John 15:18-23 “18 “If the world hates you, you know that it hated Me before it hated you. 19 If you were of the world, the world would love its own. Yet because you are not of the world, but I chose you out of the world, therefore the world hates you. 20 Remember the word that I said to you, ‘A servant is not greater than his master.’ If they persecuted Me, they will also persecute you. If they kept My word, they will keep yours also. 21 But all these things they will do to you for My name’s sake, because they do not know Him who sent Me. 22 If I had not come and spoken to them, they would have no sin, but now they have no excuse for their sin. 23 He who hates Me hates My Father also.”
b. Second, it’s clear that the wicked will be condemned/destroyed by their own poison.
Psalm 37:12-15 “12 The wicked plots against the just, And gnashes at him with his teeth.
13 The Lord laughs at him, For He sees that his day is coming.
14 The wicked have drawn the sword And have bent their bow,
To cast down the poor and needy, To slay those who are of upright conduct.
15 Their sword shall enter their own heart, And their bows shall be broken.”
If something personal happens in judgment then surely there is something very personal between God and the righteous, for they are His people.
Point 4: The Eyes of the Lord are on the Righteous (Familiarity)
A. The LORD is near to those who have a broken heart And saves such as have a contrite spirit.
1. Isaiah 57:15 “For thus says the High and Lofty One Who inhabits eternity, whose name is Holy: “I dwell in the high and holy place, With him who has a contrite and humble spirit, To revive the spirit of the humble, And to revive the heart of the contrite ones.”
2. Psalm 51:17 “The sacrifices of God are a broken spirit, a broken and a contrite heart—
These, O God, You will not despise.”
3. This is what Jesus describes in the Sermon on the Mount (Matthew 5:3)
“Blessed are the poor in spirit, for theirs is the kingdom of heaven.”
B. God looks sympathetically upon the humble. Those who have come to the realization that there is no escape from their own sins and they turn to God. That is poor in spirit. There is no room for arrogance or self-reliance. We must turn to God with repentance and brokenness.
Until v19 it seems that the righteous will have no problems, but now we read “many are the afflictions of the righteous.” YET the LORD delivers the righteous from them all.

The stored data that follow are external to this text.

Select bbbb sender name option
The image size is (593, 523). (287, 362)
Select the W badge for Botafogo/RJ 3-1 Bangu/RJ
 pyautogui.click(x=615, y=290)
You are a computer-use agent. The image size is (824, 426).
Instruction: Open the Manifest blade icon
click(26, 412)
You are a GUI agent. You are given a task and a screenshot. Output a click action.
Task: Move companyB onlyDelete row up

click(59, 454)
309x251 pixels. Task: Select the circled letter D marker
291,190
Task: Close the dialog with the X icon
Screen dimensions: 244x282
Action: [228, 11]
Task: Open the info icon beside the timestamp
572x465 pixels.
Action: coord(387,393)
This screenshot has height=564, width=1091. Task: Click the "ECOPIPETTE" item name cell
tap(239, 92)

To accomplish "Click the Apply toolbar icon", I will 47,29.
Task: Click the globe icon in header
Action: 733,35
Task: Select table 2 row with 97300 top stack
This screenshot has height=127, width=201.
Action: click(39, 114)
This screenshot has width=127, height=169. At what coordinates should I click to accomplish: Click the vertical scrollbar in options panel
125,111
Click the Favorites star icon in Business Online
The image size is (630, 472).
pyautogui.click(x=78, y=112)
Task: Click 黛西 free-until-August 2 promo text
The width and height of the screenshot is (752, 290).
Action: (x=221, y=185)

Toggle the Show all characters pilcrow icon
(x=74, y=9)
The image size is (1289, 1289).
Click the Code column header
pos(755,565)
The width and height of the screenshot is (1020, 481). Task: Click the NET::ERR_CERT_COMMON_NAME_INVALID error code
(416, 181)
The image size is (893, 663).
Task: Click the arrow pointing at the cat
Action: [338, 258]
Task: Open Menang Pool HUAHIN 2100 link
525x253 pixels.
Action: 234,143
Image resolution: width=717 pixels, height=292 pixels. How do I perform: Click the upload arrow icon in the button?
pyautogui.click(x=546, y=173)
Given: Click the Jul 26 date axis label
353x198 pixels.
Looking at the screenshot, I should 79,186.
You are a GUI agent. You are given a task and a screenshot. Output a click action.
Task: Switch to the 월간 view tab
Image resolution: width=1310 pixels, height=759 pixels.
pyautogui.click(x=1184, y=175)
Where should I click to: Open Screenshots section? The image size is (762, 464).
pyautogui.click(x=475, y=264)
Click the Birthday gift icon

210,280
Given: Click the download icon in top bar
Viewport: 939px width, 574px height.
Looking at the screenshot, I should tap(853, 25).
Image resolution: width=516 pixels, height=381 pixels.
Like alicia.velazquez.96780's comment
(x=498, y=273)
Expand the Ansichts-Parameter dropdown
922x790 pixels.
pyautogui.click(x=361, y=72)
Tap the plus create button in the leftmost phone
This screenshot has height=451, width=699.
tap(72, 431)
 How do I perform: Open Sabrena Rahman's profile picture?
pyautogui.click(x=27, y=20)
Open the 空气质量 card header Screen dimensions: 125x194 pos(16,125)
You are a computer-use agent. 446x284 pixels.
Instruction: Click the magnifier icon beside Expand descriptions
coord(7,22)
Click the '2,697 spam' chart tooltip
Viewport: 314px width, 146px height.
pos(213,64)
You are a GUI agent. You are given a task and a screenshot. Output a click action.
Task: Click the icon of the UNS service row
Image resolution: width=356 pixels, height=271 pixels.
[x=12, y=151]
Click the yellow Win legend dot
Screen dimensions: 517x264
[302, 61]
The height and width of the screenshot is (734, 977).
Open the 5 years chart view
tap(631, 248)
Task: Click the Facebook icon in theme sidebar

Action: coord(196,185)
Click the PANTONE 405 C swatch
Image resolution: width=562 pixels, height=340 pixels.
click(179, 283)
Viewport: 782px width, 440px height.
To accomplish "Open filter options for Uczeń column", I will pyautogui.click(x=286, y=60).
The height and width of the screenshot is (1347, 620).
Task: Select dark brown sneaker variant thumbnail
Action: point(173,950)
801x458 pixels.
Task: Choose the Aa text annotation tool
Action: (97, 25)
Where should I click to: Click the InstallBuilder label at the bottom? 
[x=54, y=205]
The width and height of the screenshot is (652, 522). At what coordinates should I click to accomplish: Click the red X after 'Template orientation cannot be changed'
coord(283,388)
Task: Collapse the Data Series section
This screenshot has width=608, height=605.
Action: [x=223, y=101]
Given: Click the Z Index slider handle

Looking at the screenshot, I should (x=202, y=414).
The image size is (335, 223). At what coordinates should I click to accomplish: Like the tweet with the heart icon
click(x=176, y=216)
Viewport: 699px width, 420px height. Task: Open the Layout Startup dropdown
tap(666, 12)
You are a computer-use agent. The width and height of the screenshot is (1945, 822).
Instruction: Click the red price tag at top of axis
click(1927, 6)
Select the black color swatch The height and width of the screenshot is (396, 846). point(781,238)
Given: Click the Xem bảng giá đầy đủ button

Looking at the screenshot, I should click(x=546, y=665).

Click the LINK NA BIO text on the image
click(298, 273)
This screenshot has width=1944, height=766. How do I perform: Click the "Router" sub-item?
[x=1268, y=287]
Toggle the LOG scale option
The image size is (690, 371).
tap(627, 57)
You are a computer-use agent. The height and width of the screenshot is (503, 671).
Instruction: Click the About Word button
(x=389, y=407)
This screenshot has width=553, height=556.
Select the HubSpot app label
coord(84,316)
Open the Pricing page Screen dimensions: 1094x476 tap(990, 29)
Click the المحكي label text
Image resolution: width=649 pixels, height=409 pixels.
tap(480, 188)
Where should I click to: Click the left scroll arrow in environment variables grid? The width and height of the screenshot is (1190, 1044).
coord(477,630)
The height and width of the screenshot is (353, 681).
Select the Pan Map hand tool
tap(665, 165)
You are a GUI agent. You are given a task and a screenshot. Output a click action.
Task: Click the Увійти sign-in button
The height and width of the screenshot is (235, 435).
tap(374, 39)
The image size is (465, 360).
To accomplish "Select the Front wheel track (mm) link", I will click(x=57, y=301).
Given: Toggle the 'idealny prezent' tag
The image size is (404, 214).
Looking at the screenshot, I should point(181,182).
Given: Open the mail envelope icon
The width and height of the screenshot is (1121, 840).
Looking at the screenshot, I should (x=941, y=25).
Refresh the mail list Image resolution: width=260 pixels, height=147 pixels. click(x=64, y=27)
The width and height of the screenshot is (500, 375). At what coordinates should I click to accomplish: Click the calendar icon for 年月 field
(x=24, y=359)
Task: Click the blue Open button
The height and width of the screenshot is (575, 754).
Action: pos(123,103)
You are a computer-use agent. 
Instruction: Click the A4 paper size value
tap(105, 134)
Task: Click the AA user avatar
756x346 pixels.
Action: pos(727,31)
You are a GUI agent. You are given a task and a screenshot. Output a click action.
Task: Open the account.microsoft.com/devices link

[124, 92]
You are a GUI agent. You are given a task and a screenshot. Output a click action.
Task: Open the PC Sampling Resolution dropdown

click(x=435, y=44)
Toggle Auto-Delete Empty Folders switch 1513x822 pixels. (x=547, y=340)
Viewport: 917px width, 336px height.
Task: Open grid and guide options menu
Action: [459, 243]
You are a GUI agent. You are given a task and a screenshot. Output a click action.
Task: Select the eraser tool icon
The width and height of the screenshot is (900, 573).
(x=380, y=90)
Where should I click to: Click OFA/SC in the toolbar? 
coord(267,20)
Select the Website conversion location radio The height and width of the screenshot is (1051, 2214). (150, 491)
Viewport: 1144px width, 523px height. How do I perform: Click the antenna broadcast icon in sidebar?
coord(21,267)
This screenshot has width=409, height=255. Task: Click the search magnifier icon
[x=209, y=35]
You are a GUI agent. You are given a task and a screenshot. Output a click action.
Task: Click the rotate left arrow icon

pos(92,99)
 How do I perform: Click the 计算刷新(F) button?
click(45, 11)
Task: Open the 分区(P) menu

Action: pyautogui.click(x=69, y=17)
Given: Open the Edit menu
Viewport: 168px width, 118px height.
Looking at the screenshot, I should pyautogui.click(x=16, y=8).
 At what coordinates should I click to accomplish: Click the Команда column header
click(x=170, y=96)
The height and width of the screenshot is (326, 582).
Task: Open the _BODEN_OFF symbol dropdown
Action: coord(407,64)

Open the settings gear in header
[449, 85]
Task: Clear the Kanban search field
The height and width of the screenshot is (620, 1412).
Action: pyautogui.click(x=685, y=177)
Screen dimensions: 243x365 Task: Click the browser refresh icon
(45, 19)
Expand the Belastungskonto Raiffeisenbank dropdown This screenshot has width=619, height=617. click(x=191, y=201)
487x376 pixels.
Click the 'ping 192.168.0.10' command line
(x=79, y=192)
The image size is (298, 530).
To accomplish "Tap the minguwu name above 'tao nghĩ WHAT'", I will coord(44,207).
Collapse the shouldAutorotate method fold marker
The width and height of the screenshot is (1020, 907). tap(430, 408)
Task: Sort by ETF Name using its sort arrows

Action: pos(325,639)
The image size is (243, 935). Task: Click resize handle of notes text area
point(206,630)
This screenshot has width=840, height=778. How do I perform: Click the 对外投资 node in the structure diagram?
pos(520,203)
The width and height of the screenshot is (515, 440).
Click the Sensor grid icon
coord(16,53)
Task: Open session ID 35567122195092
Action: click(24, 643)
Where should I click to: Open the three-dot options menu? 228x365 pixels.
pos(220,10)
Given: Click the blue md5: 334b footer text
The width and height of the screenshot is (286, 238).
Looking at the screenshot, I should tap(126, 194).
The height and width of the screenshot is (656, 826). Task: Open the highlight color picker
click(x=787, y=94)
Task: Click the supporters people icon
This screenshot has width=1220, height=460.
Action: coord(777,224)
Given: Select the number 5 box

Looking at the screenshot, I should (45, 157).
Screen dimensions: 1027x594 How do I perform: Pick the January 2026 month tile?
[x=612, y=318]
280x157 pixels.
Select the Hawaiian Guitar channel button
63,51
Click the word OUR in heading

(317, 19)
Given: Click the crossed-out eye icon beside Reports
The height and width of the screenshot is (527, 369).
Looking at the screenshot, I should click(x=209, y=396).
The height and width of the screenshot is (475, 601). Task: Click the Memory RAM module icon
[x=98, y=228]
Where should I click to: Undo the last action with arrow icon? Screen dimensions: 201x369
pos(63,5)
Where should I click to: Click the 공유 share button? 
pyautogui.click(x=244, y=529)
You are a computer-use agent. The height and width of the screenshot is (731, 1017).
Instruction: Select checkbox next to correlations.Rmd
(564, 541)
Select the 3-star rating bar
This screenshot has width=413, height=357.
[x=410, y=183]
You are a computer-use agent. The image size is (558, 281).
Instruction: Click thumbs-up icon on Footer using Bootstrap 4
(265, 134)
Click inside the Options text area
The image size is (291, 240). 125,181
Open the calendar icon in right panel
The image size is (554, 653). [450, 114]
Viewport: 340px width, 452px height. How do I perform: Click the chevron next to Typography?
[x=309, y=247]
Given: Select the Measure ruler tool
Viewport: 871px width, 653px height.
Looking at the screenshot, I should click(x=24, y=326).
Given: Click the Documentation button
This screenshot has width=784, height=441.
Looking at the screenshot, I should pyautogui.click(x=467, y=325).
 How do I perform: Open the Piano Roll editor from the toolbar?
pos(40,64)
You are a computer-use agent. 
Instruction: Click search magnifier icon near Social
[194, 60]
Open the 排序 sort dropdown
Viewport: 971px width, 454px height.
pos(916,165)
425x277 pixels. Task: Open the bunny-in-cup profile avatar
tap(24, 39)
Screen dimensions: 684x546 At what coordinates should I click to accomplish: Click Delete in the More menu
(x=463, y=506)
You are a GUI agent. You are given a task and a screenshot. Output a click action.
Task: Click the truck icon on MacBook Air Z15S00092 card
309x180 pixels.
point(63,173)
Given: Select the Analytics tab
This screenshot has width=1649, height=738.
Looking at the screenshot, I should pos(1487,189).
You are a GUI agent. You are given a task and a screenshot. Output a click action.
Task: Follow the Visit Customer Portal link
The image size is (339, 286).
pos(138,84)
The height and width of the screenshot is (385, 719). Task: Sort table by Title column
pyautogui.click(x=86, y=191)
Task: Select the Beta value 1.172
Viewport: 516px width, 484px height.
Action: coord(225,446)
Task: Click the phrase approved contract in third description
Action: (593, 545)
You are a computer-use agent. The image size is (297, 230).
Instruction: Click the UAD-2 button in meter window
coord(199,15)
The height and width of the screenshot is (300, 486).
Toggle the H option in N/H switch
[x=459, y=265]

“He guards all his bones; Not one of them is broken” = David uses this as a figurative expression of God’s protection and provision, but it is literally and truly fulfilled in Jesus.
Whether David knew all of the implications of what He wrote in verse 22 (by divine inspiration) I do not know, but I do know that we can read and celebrate these words with added gratitude.
“There is therefore now no condemnation to those who are in Christ Jesus, who do not walk according to the flesh, but according to the Spirit.”